**ACTIVITY:** Return the records from the first line through the line containing "[Slide 1] (131, 1252)", and leave out the pictures.

(Collected data)
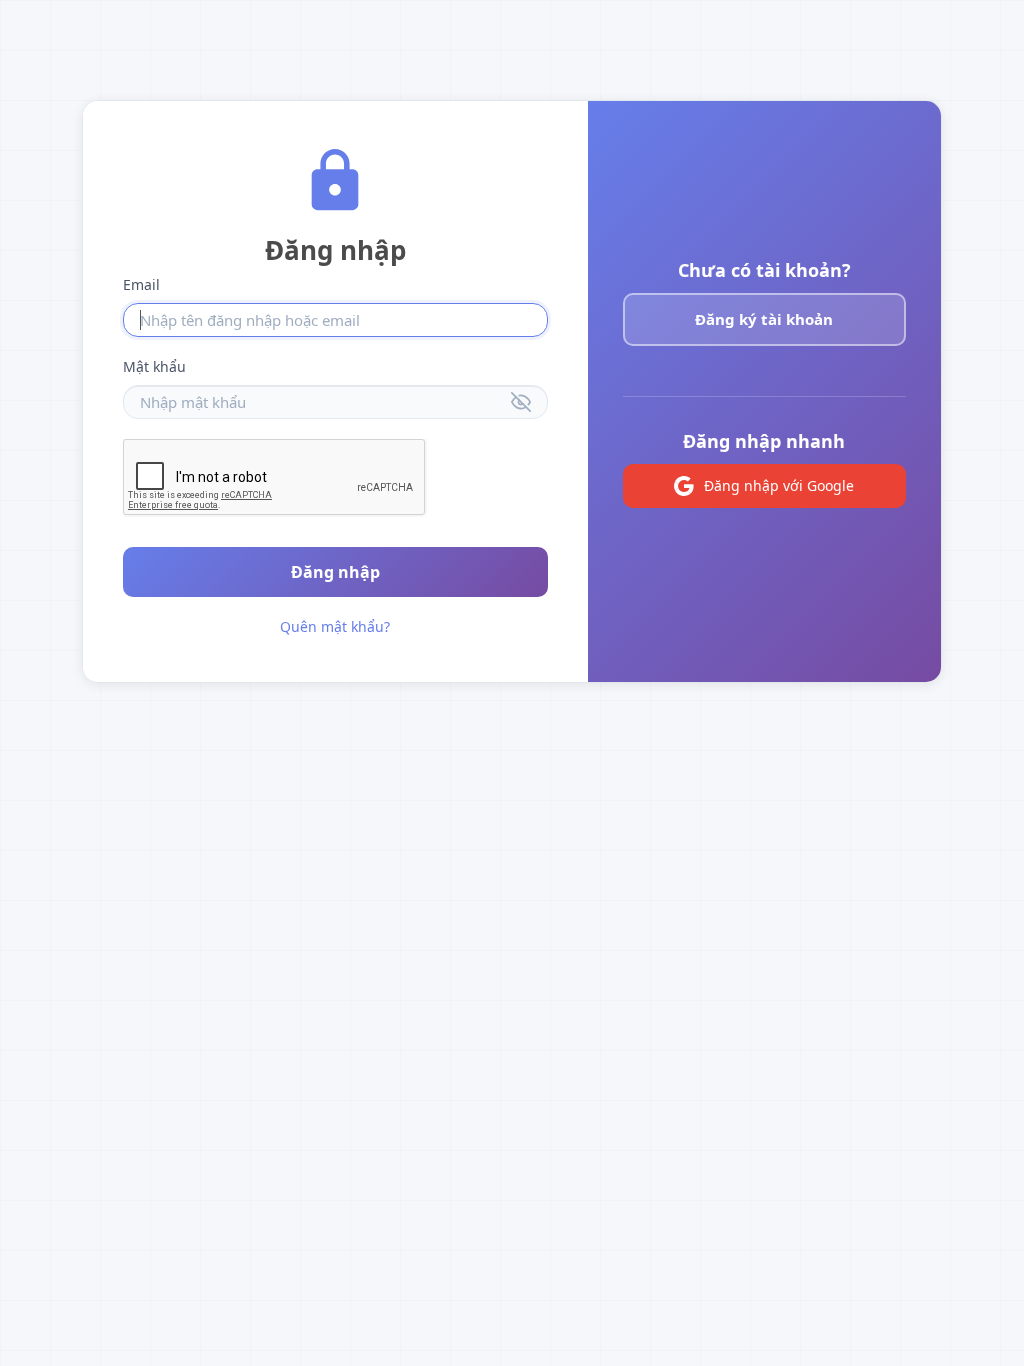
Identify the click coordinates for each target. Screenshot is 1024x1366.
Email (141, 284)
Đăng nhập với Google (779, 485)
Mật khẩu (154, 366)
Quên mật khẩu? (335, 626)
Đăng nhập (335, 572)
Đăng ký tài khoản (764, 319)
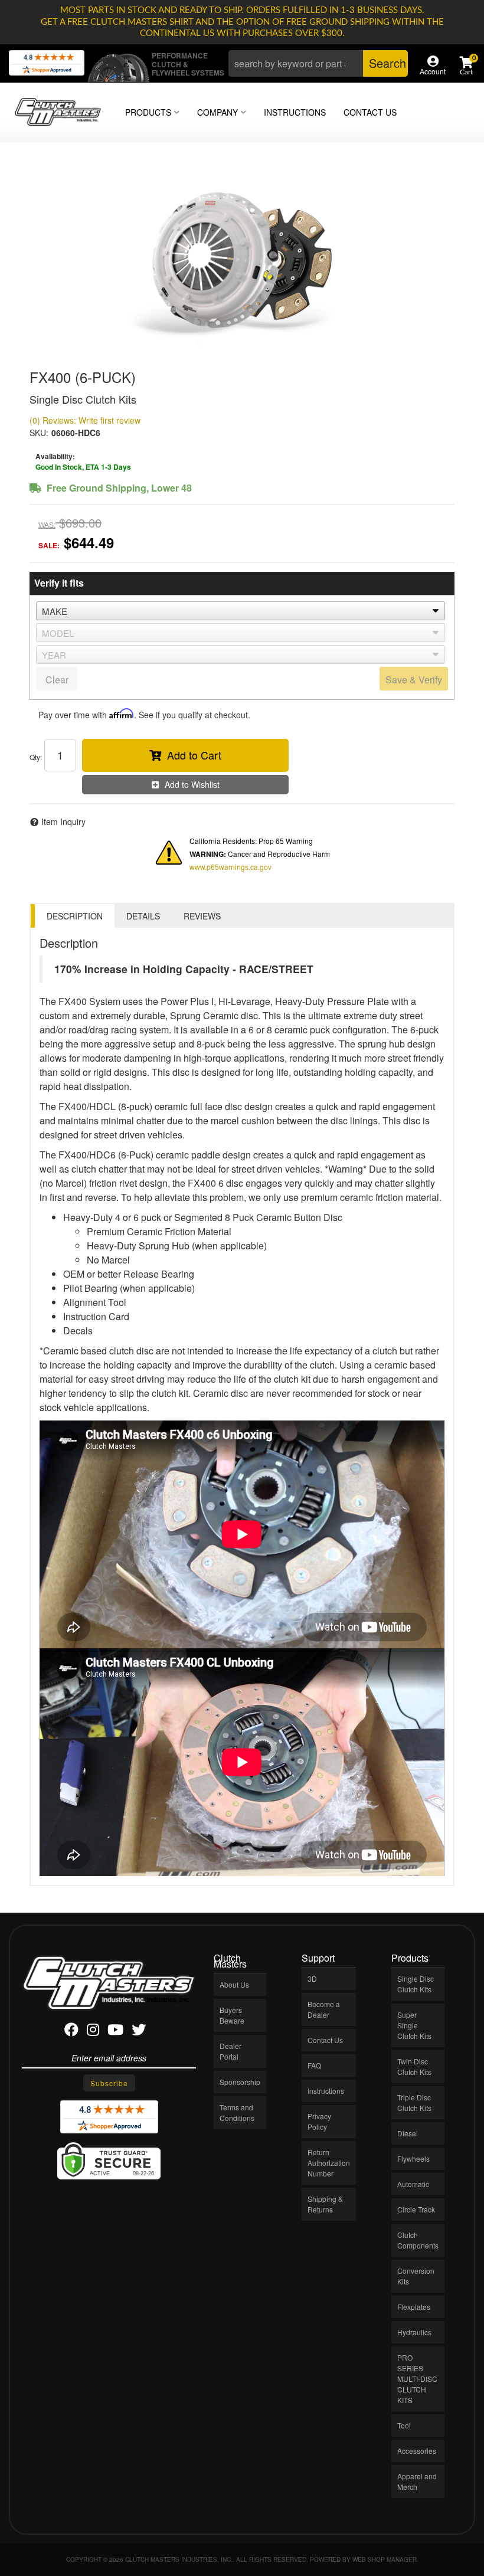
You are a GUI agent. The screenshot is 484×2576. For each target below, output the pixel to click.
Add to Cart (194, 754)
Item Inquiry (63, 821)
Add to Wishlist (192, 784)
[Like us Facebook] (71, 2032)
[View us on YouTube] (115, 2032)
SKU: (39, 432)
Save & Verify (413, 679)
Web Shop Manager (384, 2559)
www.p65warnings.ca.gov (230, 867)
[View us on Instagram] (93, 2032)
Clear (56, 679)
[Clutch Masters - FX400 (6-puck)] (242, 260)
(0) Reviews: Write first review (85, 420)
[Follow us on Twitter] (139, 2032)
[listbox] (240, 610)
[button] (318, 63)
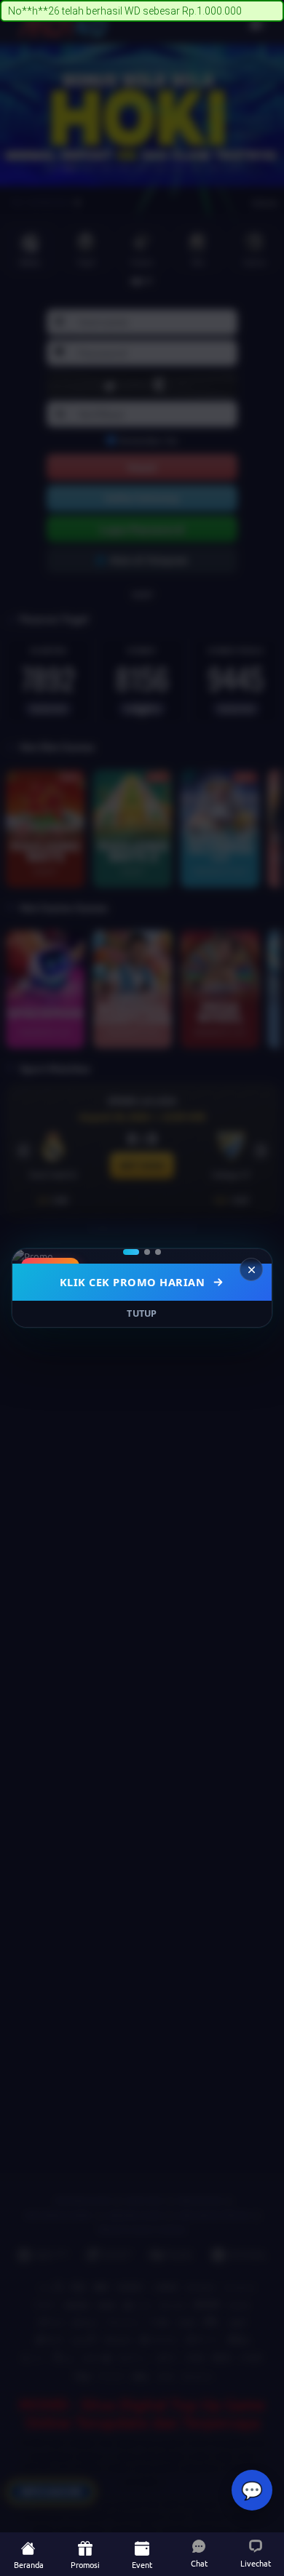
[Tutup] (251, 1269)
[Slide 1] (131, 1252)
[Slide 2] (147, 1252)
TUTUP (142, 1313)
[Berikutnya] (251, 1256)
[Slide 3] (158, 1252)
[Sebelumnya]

**ANSWER SPACE:**
Identify the click coordinates for each target. Screenshot is 1024x1366.
Email (141, 284)
Đăng nhập với Google (779, 485)
Mật khẩu (154, 366)
Quên mật khẩu? (335, 626)
Đăng nhập (335, 572)
Đăng ký tài khoản (764, 319)
You are a GUI agent. The screenshot is 484×2576. For each target below, output the pixel to click.
Add to Cart (194, 754)
Item Inquiry (63, 821)
Add to Wishlist (192, 784)
[Like us Facebook] (71, 2032)
[View us on YouTube] (115, 2032)
SKU: (39, 432)
Save & Verify (413, 679)
Web Shop Manager (384, 2559)
www.p65warnings.ca.gov (230, 867)
[View us on Instagram] (93, 2032)
Clear (56, 679)
[Clutch Masters - FX400 (6-puck)] (242, 260)
(0) Reviews: Write first review (85, 420)
[Follow us on Twitter] (139, 2032)
[listbox] (240, 610)
[button] (318, 63)
[Tutup] (251, 1269)
[Slide 1] (131, 1252)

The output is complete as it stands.